# Problem requirements
Set down, exactly as they stand, the lines from the one containing "Click 常温便 tag on the first card" through the last line of the records below, leaving every picture out.

# Items listed in a dataset
──────────────────────────────
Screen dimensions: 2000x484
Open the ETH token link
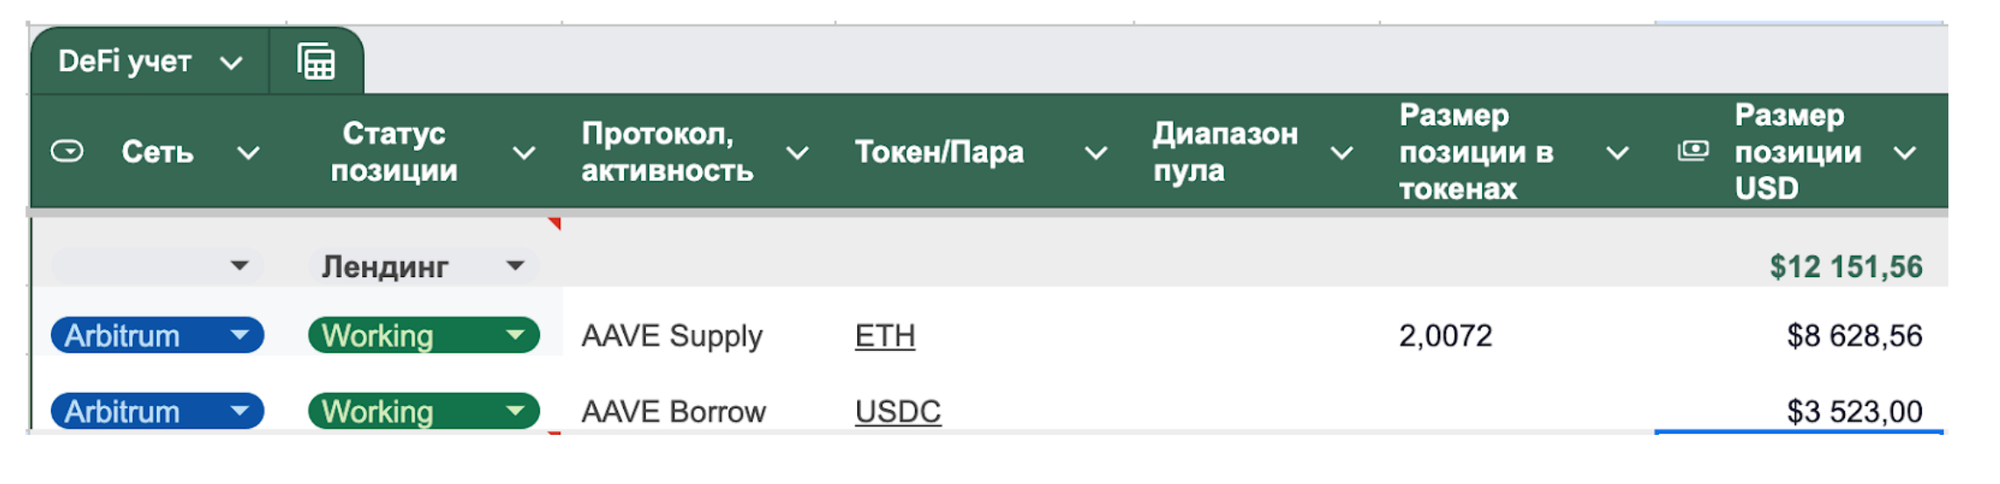(885, 336)
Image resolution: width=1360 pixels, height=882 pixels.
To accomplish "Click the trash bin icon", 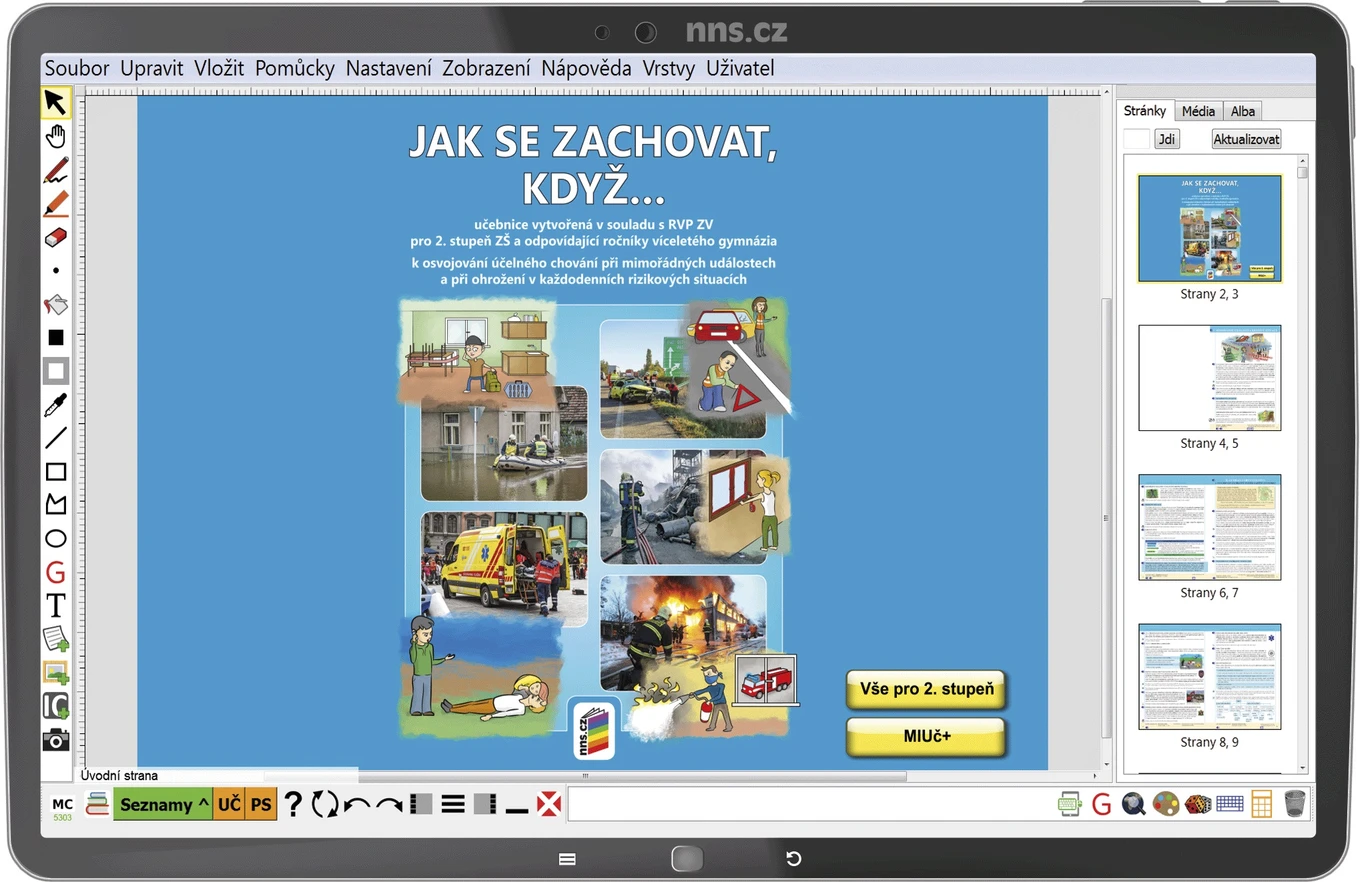I will (x=1294, y=803).
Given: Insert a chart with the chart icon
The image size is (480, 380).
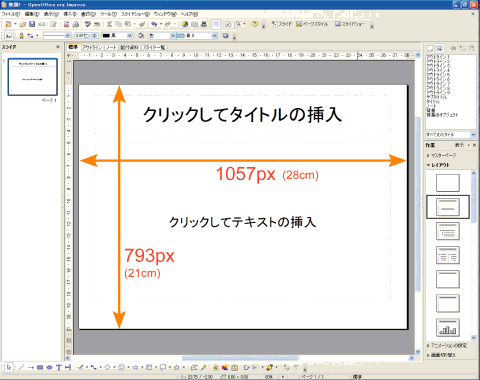Looking at the screenshot, I should pyautogui.click(x=185, y=24).

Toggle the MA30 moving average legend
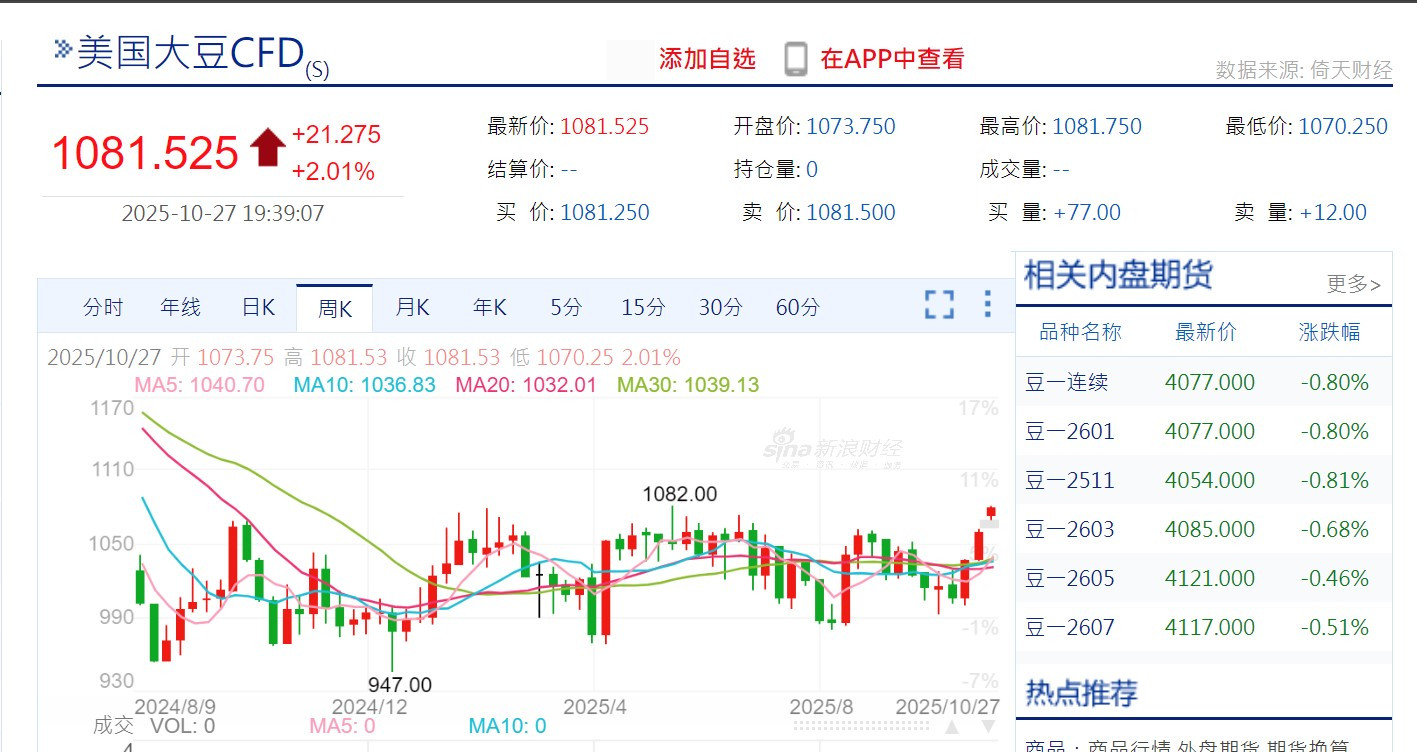coord(688,385)
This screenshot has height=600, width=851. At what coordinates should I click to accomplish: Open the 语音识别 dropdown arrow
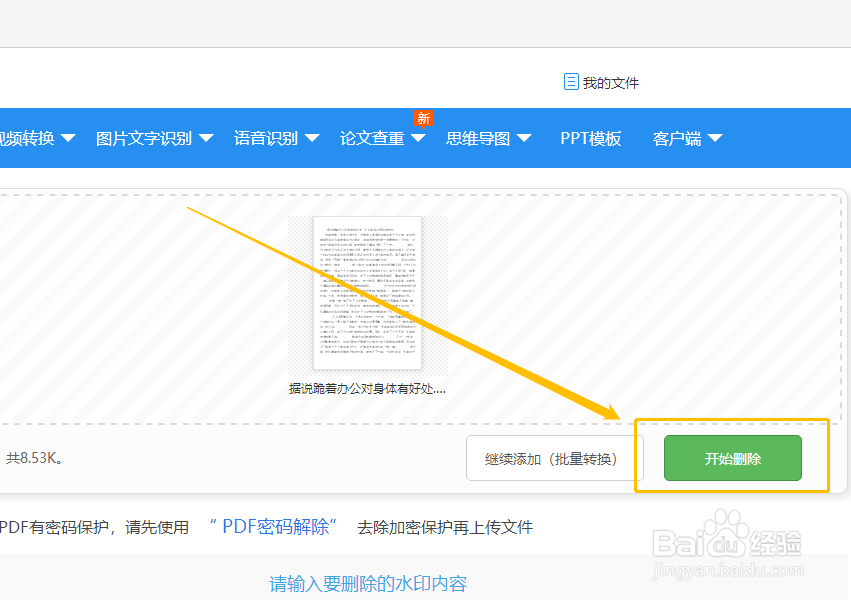[x=312, y=138]
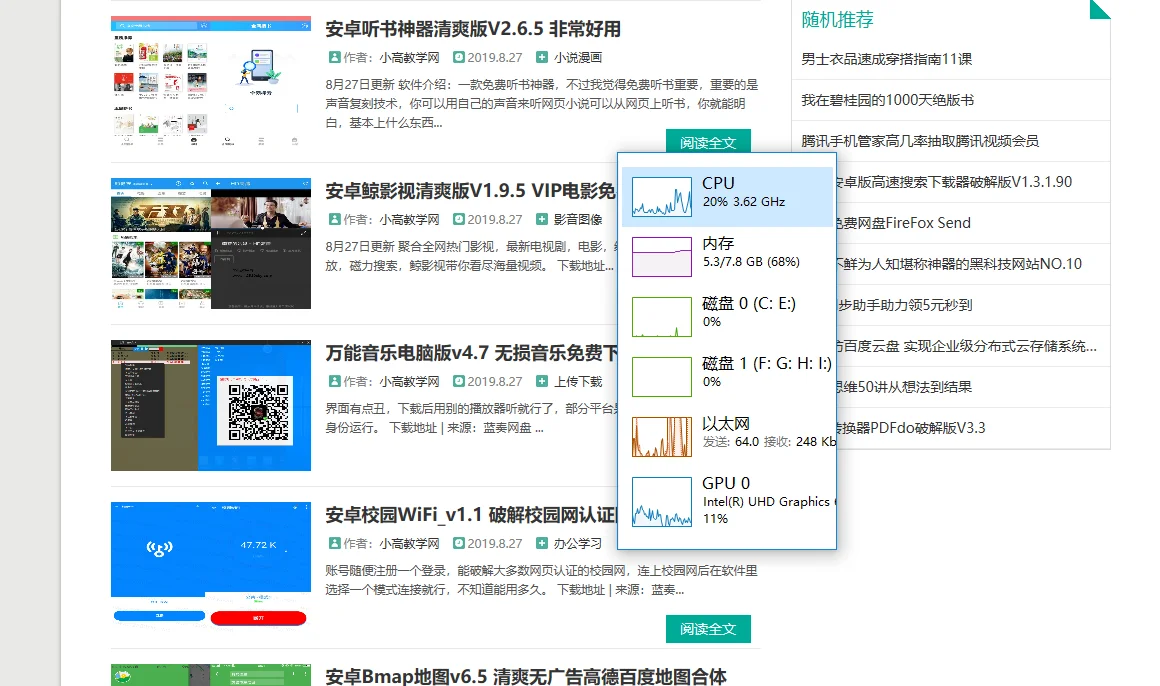The image size is (1160, 686).
Task: Click author icon beside 安卓听书神器 post
Action: coord(334,57)
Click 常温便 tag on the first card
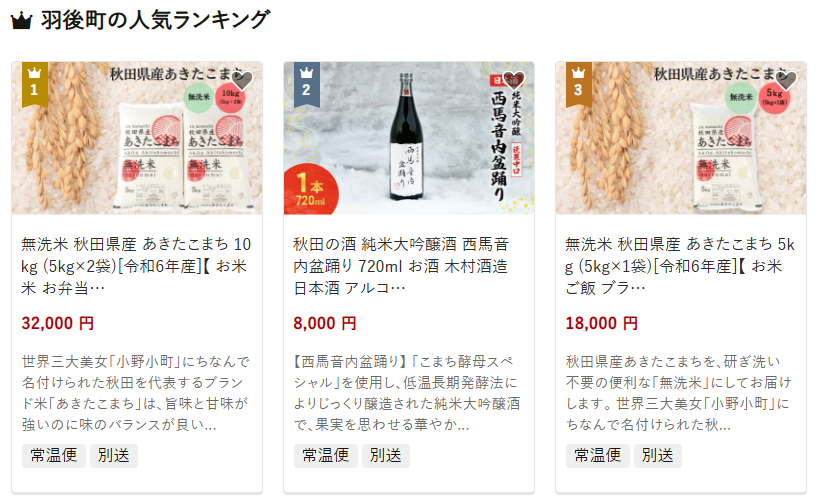 pyautogui.click(x=54, y=456)
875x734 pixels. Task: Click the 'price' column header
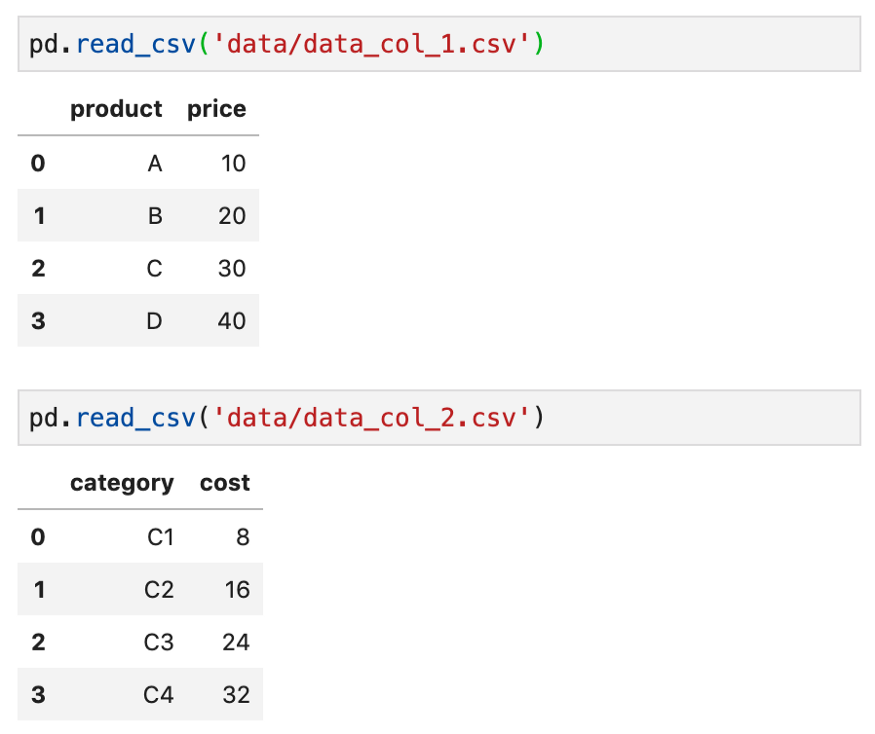216,109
──────────────────────────────
# Exercise response
Click 常温便 tag on the first card
 pyautogui.click(x=54, y=456)
875x734 pixels. Task: Click the 'price' column header
216,109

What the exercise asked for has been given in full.